South African Carbon Capture and Storage Roadmap

The five stages of the roadmap include:

  1. A preliminary investigation into carbon capture and storage potential in South Africa
  2. Development of a geological atlas identifying potential sites for carbon capture and storage
  3. COinjection experiment (2017)
  4. Demonstration plant (2020)
  5. Commercial plant (2025)

At this stage phase one and two have been completed. Planning has begun for the implementation of the third step of the roadmap, to test injecting carbon dioxide into underground storage cavities  to determine if carbon capture and storage is technically feasible in South Africa.  It is expected that a test site will be up and running by 2017.

What is carbon capture and storage?

Carbon capture and storage, also referred to as carbon capture and sequestration, involves capturing carbon dioxide released from large industries and storing it underground.

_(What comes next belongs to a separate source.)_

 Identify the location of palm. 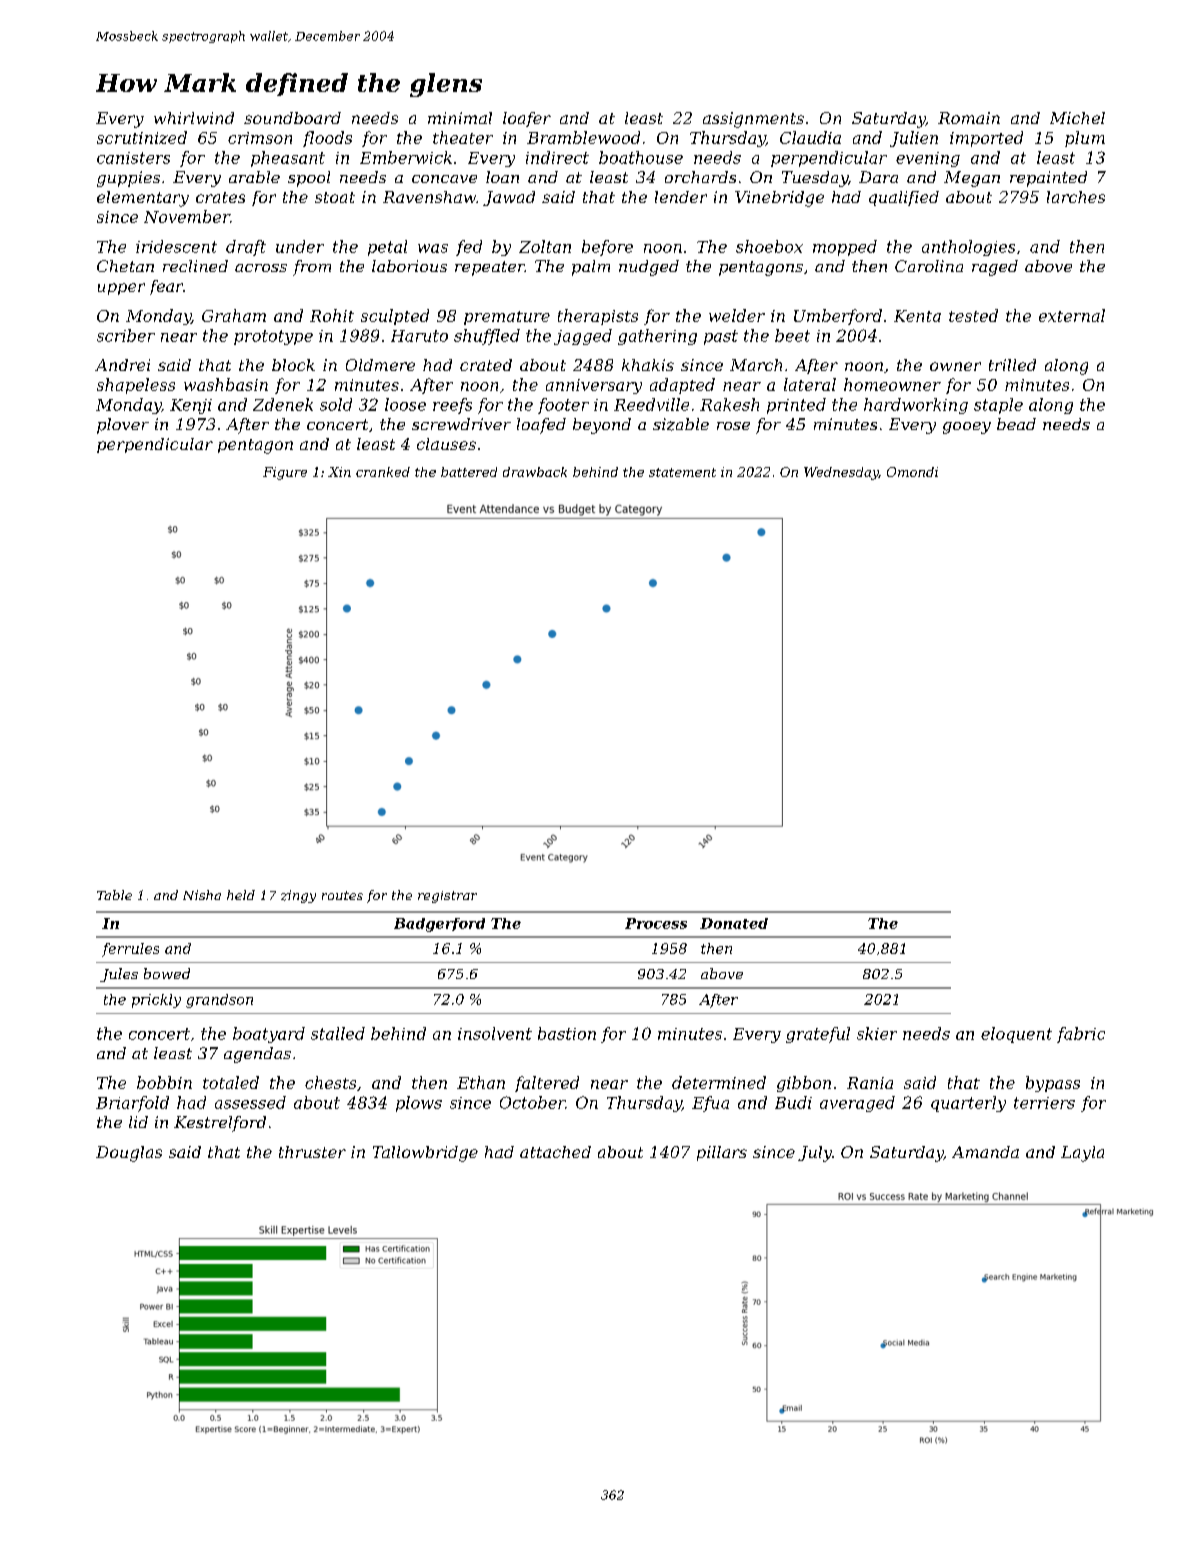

There are four major steps in the process:

  1. Capture: Large amounts of carbon dioxide and other gases are released when fossil fuels are burned for energy generation. Carbon capture involves separating the carbon dioxide from the other gases at large industrial plants.
  2. Transport: After the carbon dioxide has been separated from the other gases it would then be compressed and transported via pipeline to a storage site. The compressed carbon dioxide could also be transported in containers via land transportation.
  3. Storage:  The compressed carbon dioxide would then be injected in rock formations deep underground at depths above 1 kilometre. Potential sites for carbon storage include saline aquifers, depleted oil and gas reservoirs, and deep unmineable coal seams. Carbon could also be stored offshore.
  4. Monitoring: After the carbon dioxide has been injected it would need to be monitored.

Advantages of carbon capture and storage

Electricity generation plants, coal-to-liquids plants and cement manufacturing plants are large emitters of carbon dioxide and proponents of this technology believe that a large percentage of these emissions can be prevented from reaching the atmosphere through carbon capture and storage technology.

Disadvantages of carbon capture and storage

Disadvantages highlighted by Opponents of the technology include:

  • Carbon capture and storage technology is expensive and may divert funding away from other climate change mitigation and adaptation projects that have other environmental benefits.
  • Carbon capture and storage requires large amounts of energy which detracts from the mitigation impact of carbon capture and storage.
  • Safe storage underground of carbon cannot be guaranteed and there are risks that the CO2 could leak out from underground influencing climate change at a later date.   In addition leaks pose risks on natural ecosystems and groundwater systems.

Other examples worldwide

According to the Global CCS Institute, there are eight large scale carbon capture and storage projects in operation worldwide.  These are found in Norway, USA, Canada, and in Northern Africa. The USA, Canada, China, South Africa, Australia and many countries in Europe are investing large amounts of money and time into researching and identifying suitable storage site for CO2.